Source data
↓

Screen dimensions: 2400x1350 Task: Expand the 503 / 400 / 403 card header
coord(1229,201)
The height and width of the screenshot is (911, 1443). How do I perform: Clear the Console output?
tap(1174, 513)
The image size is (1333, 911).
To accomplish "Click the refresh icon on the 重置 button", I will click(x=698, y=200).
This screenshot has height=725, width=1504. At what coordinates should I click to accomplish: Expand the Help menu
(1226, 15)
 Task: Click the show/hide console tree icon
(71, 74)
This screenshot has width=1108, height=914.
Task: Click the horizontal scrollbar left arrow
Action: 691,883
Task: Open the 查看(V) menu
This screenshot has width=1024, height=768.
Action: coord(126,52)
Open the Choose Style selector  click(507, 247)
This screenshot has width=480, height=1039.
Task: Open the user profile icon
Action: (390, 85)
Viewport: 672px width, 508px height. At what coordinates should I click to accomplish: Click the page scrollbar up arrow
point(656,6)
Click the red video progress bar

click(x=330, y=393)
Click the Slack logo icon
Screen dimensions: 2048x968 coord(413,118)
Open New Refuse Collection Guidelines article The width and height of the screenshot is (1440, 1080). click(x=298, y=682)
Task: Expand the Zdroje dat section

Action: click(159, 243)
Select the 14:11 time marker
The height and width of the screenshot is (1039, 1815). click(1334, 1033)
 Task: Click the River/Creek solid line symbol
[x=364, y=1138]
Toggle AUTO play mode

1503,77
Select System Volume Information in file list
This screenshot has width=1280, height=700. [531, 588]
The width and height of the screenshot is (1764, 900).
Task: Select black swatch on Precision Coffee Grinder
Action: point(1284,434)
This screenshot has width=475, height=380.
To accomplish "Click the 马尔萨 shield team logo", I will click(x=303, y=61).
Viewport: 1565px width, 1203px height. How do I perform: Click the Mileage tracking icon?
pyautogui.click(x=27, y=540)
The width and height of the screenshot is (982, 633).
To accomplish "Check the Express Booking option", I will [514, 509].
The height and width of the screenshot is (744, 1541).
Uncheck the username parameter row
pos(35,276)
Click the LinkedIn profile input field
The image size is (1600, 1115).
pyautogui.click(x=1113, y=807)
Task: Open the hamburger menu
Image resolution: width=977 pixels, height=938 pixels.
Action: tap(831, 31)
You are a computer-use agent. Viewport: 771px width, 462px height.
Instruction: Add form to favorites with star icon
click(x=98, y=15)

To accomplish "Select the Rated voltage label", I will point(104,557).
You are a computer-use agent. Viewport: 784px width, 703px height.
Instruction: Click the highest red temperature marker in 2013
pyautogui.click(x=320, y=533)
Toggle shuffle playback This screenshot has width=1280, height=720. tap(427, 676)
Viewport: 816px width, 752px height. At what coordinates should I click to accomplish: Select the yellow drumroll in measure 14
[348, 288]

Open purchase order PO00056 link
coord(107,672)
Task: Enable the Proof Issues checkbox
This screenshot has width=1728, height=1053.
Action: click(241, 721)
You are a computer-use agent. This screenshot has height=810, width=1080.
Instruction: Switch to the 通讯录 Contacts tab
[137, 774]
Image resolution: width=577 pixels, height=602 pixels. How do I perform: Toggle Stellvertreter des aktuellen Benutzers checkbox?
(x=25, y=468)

↑

Work to be completed: Output every nonblank line of the records above as a Markdown table with two columns, "No." for the row number and "Line" for the line itself.

Worked solution:
| No. | Line |
|---|---|
| 1 | Screen dimensions: 2400x1350 Task: Expand the 503 / 400 / 403 card header |
| 2 | coord(1229,201) |
| 3 | The height and width of the screenshot is (911, 1443). How do I perform: Clear the Console output? |
| 4 | tap(1174, 513) |
| 5 | The image size is (1333, 911). |
| 6 | To accomplish "Click the refresh icon on the 重置 button", I will click(x=698, y=200). |
| 7 | This screenshot has height=725, width=1504. At what coordinates should I click to accomplish: Expand the Help menu |
| 8 | (1226, 15) |
| 9 |  Task: Click the show/hide console tree icon |
| 10 | (71, 74) |
| 11 | This screenshot has width=1108, height=914. |
| 12 | Task: Click the horizontal scrollbar left arrow |
| 13 | Action: 691,883 |
| 14 | Task: Open the 查看(V) menu |
| 15 | This screenshot has width=1024, height=768. |
| 16 | Action: coord(126,52) |
| 17 | Open the Choose Style selector  click(507, 247) |
| 18 | This screenshot has width=480, height=1039. |
| 19 | Task: Open the user profile icon |
| 20 | Action: (390, 85) |
| 21 | Viewport: 672px width, 508px height. At what coordinates should I click to accomplish: Click the page scrollbar up arrow |
| 22 | point(656,6) |
| 23 | Click the red video progress bar |
| 24 | click(x=330, y=393) |
| 25 | Click the Slack logo icon |
| 26 | Screen dimensions: 2048x968 coord(413,118) |
| 27 | Open New Refuse Collection Guidelines article The width and height of the screenshot is (1440, 1080). click(x=298, y=682) |
| 28 | Task: Expand the Zdroje dat section |
| 29 | Action: click(159, 243) |
| 30 | Select the 14:11 time marker |
| 31 | The height and width of the screenshot is (1039, 1815). click(1334, 1033) |
| 32 |  Task: Click the River/Creek solid line symbol |
| 33 | [x=364, y=1138] |
| 34 | Toggle AUTO play mode |
| 35 | 1503,77 |
| 36 | Select System Volume Information in file list |
| 37 | This screenshot has width=1280, height=700. [531, 588] |
| 38 | The width and height of the screenshot is (1764, 900). |
| 39 | Task: Select black swatch on Precision Coffee Grinder |
| 40 | Action: point(1284,434) |
| 41 | This screenshot has width=475, height=380. |
| 42 | To accomplish "Click the 马尔萨 shield team logo", I will click(x=303, y=61). |
| 43 | Viewport: 1565px width, 1203px height. How do I perform: Click the Mileage tracking icon? |
| 44 | pyautogui.click(x=27, y=540) |
| 45 | The width and height of the screenshot is (982, 633). |
| 46 | To accomplish "Check the Express Booking option", I will [514, 509]. |
| 47 | The height and width of the screenshot is (744, 1541). |
| 48 | Uncheck the username parameter row |
| 49 | pos(35,276) |
| 50 | Click the LinkedIn profile input field |
| 51 | The image size is (1600, 1115). |
| 52 | pyautogui.click(x=1113, y=807) |
| 53 | Task: Open the hamburger menu |
| 54 | Image resolution: width=977 pixels, height=938 pixels. |
| 55 | Action: tap(831, 31) |
| 56 | You are a computer-use agent. Viewport: 771px width, 462px height. |
| 57 | Instruction: Add form to favorites with star icon |
| 58 | click(x=98, y=15) |
| 59 | To accomplish "Select the Rated voltage label", I will point(104,557). |
| 60 | You are a computer-use agent. Viewport: 784px width, 703px height. |
| 61 | Instruction: Click the highest red temperature marker in 2013 |
| 62 | pyautogui.click(x=320, y=533) |
| 63 | Toggle shuffle playback This screenshot has width=1280, height=720. tap(427, 676) |
| 64 | Viewport: 816px width, 752px height. At what coordinates should I click to accomplish: Select the yellow drumroll in measure 14 |
| 65 | [348, 288] |
| 66 | Open purchase order PO00056 link |
| 67 | coord(107,672) |
| 68 | Task: Enable the Proof Issues checkbox |
| 69 | This screenshot has width=1728, height=1053. |
| 70 | Action: click(241, 721) |
| 71 | You are a computer-use agent. This screenshot has height=810, width=1080. |
| 72 | Instruction: Switch to the 通讯录 Contacts tab |
| 73 | [137, 774] |
| 74 | Image resolution: width=577 pixels, height=602 pixels. How do I perform: Toggle Stellvertreter des aktuellen Benutzers checkbox? |
| 75 | (x=25, y=468) |